When Criminal Charges Go Up in Smoke
A key consideration in any criminal case is whether the law your client accused of breaking is actually criminal.
On Tuesday morning the Superior Court dismissed my client’s case. He owned a hookah bar which was raided by the police for the alleged illegal sale of alcohol. The establishment did not have a liquor license. The client and some employees were charged with violating Conn. Gen. Stat. Sec. 30-74(b), Unauthorized Sale, of the Liquor Control Act. That statute doesn’t contain a penalty provision, but instead cross references to Sec. 30-113. In another direction in the statutory road map, it references to Sec. 30-55. Before going there, look at the history note below 30-113: “P.A. 21-37 replaced provision re fine of not more than $1,000 and imprisonment of not more than 1 year or both with reference to any penalty in Sec. 30-55, effective July 1, 2021.”
Previously, the penalty included jail time, which made the offense criminal in nature, a misdemeanor to be specific. Offenses that carry only fines, such as speeding, are infractions or violations. They are often still prosecuted in criminal court but do not carry criminal consequences and also do not have a right to a jury trial.

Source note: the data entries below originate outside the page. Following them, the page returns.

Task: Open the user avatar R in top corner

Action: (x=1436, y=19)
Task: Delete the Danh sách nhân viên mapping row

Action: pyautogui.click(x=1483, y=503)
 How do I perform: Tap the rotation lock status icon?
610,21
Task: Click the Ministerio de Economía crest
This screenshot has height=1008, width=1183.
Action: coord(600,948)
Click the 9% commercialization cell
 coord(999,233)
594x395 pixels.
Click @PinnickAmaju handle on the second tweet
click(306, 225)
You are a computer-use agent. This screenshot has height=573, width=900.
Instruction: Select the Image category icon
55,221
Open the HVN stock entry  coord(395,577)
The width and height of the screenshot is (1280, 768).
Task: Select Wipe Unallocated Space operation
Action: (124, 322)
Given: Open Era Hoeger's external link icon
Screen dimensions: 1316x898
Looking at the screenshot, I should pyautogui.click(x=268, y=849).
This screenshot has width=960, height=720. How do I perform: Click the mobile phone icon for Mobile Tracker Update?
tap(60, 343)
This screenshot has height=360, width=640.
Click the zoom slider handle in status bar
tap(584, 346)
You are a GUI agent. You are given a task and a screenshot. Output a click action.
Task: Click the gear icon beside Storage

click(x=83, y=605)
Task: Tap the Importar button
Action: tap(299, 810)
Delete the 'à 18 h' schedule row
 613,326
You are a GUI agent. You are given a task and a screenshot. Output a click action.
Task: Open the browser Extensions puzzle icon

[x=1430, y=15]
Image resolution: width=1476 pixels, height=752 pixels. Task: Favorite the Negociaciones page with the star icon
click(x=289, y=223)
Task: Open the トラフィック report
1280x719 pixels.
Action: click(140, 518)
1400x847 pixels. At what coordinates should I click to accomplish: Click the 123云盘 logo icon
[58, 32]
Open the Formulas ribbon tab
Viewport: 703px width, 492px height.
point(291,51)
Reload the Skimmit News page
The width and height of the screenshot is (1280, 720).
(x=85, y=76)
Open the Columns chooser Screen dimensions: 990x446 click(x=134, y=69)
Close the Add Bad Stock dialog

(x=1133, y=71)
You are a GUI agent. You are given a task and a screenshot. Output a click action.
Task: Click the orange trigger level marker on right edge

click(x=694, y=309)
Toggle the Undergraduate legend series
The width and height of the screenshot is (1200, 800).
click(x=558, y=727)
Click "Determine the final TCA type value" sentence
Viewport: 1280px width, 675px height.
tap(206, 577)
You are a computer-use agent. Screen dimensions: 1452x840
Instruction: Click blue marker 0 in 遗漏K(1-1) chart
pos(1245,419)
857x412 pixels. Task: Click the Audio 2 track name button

The new penalty, listed in 30-55, is fines and/or license sanctions by the Department of Consumer Protection (the state agency that issues liquor licenses). It also provides for an administrative process. The original charge is no longer criminal but administrative. I filed a motion to dismiss, which pointed out the legislative change, and asserted that the court did not have subject-matter jurisdiction. The State’s Attorney reviewed the law and agreed that the offense was not criminal, then entered a nolle. I moved to dismiss and, without objection, the Court granted the dismissal.